=== Selected text ===
Those members of a breed with qualities most suited to a location will
survive and dominate. Mutation is the idea that actual changes are made in genes
themselves for many different reasons. After a period of time, the gene
pool of a later generation may therefore differ from the original gene
pool. Lecky noted this in animals he observed in Jamaica where some cattle
showed significant improvements after a period of 20 years.
By the
early 1950s, Lecky saw his ideas realized and the first examples of
genetically bred cattle, named Jamaica Hope, were ready. They were a
combination of the British Jersey cow (small, and light feeding) with the
Holstein (heavy milk producers) and the Indian Sahiwal breed (disease
resistant and adapted to the tropics). The Jamaica Hope could produce up
to an average of 12 litres of milk a day 3 times that produced by
other cattle on the island. Lecky's work revolutionized the Jamaican dairy
industry and indeed the dairy industry around the world. Scientists from
many different countries flocked to Jamaica to see what he had done.
Lecky's work impacted on the development of cattle in many tropical
countries.
THE JAMAICA RED Not satisfied with the Jamaica
Hope, mainly a producer of milk, Lecky turned his attention to creating a
Jamaican breed able to produce meat. He worked with cattle farmers and
looked carefully at Indian cattle. He selected from amongst a few breeds
of Indian cattle that had been brought into the island and created a new
breed known as the Jamaica Brahman, which has since become popular also in
Latin America. Farmers had noted that the imported English Red cattle,
which had not proved resistant to ticks and tropical disease, when bred
with the Jamaica Brahman, produced cattle of top quality beef. This breed
became known as the Jamaica Red the main meat-producing cattle on
the island.

=== Work instruction 1 ===
Output the passage on Lecky's cattle breeding word for word, starting with "Those members of" and going on through "of 20 years.".
=== Work instruction 2 ===
According to the passage on Lecky's cattle breeding, which three breeds were combined to produce the Jamaica Hope?

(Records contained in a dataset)
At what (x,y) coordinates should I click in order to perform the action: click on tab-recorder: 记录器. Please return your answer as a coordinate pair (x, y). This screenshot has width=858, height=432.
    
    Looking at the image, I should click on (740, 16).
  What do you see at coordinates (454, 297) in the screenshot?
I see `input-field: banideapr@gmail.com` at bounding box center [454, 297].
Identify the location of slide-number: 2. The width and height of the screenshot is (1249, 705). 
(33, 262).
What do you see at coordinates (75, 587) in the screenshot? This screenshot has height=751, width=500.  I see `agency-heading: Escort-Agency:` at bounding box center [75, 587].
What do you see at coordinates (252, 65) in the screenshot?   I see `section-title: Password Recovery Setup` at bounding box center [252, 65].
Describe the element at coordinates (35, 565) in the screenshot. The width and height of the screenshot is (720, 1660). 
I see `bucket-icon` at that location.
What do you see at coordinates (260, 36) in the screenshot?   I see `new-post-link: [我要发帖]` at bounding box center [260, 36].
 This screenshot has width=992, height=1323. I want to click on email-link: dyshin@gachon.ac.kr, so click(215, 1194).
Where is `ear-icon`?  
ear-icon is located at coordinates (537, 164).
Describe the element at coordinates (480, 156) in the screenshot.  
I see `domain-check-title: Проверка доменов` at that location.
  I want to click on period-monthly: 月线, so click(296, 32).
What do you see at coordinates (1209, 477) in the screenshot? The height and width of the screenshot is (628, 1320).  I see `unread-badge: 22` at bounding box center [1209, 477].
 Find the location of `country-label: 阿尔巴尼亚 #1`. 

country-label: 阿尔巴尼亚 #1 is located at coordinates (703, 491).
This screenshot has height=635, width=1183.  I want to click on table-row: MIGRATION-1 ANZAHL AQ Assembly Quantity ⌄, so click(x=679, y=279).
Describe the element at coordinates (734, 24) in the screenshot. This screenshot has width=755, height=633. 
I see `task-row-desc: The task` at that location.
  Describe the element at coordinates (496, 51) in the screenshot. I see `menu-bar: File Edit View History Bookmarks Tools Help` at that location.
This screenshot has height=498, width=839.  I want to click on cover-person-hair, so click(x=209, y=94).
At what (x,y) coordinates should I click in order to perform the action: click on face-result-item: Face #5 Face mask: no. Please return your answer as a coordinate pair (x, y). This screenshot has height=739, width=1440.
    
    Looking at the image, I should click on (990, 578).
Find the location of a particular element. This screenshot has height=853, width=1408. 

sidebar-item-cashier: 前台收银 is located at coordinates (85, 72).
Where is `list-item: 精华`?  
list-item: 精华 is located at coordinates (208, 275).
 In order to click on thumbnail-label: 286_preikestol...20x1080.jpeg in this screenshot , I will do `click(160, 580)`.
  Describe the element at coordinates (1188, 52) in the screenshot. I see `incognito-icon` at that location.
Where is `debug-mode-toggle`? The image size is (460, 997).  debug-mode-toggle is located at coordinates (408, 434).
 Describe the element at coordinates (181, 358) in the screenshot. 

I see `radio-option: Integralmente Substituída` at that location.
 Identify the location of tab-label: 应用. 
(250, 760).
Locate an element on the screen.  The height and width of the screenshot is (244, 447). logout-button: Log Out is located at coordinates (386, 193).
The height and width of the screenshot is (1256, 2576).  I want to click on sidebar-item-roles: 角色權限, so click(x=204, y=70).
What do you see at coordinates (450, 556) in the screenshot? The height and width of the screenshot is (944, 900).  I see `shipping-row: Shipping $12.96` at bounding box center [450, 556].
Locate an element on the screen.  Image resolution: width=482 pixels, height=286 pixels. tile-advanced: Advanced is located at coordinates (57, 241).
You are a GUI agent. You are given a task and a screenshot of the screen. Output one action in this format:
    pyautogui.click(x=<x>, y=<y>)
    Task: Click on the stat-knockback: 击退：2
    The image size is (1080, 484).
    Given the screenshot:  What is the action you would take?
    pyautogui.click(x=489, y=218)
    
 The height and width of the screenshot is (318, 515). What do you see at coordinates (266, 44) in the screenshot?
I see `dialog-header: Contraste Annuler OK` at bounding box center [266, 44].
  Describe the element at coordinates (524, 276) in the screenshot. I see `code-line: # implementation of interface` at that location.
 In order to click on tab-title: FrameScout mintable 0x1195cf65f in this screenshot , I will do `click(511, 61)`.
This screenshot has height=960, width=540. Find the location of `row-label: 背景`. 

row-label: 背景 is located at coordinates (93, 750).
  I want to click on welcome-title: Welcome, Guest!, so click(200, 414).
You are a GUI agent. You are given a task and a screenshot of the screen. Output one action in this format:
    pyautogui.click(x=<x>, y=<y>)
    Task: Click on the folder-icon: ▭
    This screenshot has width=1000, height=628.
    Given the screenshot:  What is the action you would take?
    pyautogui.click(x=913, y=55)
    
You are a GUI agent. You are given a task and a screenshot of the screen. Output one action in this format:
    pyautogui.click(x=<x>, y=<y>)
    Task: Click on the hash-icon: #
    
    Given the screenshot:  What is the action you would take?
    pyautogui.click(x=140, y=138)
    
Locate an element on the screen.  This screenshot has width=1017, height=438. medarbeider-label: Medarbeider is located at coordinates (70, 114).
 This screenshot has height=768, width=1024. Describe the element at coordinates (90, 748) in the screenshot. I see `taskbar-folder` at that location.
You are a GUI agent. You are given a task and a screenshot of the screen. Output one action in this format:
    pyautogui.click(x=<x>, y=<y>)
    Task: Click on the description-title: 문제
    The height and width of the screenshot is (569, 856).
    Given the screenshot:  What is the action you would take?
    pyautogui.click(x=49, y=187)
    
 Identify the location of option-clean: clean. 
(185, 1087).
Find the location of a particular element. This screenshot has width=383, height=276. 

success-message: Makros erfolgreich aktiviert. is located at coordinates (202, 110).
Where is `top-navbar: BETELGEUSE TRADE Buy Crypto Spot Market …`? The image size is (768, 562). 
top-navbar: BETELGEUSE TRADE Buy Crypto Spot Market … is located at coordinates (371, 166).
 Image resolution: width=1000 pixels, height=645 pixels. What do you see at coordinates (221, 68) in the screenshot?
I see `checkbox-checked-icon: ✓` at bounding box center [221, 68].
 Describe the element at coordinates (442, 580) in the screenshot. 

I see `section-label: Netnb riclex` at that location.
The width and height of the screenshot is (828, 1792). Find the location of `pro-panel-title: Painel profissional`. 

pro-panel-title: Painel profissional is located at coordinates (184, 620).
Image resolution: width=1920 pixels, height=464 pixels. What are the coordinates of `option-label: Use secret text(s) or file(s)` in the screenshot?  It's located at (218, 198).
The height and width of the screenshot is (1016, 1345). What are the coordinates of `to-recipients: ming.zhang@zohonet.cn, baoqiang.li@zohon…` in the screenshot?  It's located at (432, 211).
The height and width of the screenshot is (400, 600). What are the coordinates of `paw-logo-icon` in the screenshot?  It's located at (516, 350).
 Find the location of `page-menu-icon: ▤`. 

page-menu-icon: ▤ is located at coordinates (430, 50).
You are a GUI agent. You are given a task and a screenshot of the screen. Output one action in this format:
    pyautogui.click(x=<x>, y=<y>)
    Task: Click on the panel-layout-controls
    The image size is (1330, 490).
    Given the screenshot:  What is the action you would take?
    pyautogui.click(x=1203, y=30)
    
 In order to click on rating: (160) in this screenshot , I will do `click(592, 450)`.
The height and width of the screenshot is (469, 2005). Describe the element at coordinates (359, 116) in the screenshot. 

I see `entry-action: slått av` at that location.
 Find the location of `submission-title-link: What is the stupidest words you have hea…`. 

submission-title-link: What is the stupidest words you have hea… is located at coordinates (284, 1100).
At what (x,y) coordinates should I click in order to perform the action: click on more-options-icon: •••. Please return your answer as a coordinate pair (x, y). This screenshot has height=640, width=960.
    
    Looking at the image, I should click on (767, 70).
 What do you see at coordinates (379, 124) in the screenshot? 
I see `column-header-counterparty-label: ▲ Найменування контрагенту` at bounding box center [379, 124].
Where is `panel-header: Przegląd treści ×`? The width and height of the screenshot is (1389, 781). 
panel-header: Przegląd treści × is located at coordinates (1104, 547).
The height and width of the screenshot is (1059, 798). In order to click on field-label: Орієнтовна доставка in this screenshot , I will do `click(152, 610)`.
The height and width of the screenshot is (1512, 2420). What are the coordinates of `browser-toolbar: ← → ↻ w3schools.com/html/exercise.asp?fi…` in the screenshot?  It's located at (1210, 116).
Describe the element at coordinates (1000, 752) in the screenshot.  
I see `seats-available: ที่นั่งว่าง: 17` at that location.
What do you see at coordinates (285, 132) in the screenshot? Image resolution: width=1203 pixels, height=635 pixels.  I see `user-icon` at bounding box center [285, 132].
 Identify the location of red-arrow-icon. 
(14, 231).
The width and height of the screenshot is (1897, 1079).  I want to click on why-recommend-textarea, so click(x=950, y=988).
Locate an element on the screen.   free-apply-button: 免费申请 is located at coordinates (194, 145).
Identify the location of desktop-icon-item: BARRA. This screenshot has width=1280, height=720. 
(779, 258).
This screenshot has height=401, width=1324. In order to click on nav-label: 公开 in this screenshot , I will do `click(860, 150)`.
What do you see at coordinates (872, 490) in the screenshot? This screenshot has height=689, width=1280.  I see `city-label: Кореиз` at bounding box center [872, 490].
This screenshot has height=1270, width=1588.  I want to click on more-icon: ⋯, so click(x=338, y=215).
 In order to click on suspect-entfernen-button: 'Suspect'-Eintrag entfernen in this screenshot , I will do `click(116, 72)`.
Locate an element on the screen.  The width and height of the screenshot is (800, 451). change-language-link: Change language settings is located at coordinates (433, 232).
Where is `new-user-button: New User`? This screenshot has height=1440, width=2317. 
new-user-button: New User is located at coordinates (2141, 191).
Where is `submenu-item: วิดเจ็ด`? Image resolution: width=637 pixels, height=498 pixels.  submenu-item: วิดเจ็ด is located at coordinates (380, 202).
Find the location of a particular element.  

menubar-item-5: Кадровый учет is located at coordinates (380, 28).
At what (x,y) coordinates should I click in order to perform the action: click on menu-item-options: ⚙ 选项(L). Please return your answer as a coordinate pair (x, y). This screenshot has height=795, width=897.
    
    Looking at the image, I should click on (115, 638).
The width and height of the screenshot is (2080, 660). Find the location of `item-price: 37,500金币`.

=== Expected output 1 ===
Those members of a breed with qualities most suited to a location will
survive and dominate. Mutation is the idea that actual changes are made in genes
themselves for many different reasons. After a period of time, the gene
pool of a later generation may therefore differ from the original gene
pool. Lecky noted this in animals he observed in Jamaica where some cattle
showed significant improvements after a period of 20 years.

=== Expected output 2 ===
The British Jersey, the Holstein, and the Indian Sahiwal.